Ya me too... I have many years of pedal building and many more years of programming microprocessors of all kinds at Intel and other places I have worked as a low level software engineer.

But, my whole experience has been a bit specialized - where a team of hardware guys hand me a design, I work in an emulator for some weeks, then a few weeks later I get some prototype to work with where all I have to do is squirt some bits into the thing via some serial interface... so far these designs have been far more complicated than any one person could put together themselves.

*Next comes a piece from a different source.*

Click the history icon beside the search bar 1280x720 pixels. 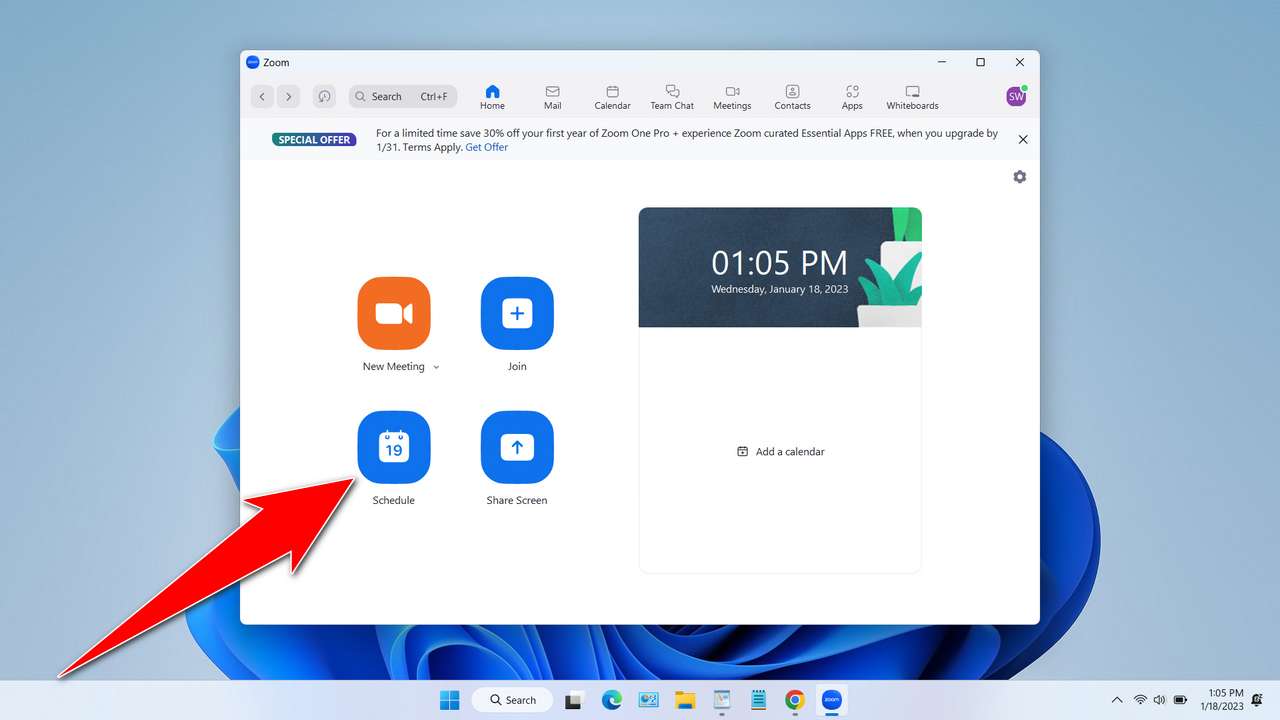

So, I'm looking for a "canned" approach for starting digital effect projects building where I could do the hardware design myself, add my design ideas, add some analog circuitry and it's inexpensive enough to be fully DIY.

And, where I could program ram (ideally) via a serial interface vs. proms.

Thoughts?

troubledtom

Re: RG and all, i'm starting a new PIC programming thread
« Reply #2 on: February 12, 2006, 11:55:51 AM »
very cool mojotron!
     i hope we can get the ball rolling on this one.
             careful ,  your gatting close to your 666th post  :icon_eek: :icon_eek: :icon_eek: :icon_eek: :icon_eek: :icon_razz: :icon_twisted:
             peace,
                - tom

geertjacobs

Re: RG and all, i'm starting a new PIC programming thread
« Reply #3 on: February 12, 2006, 11:59:30 AM »
Is a PIC suited for doing more in guitar effect then let's say some intelligent switching and PWM generation?
Or have I missed some (cheap) PIC versions that can do more?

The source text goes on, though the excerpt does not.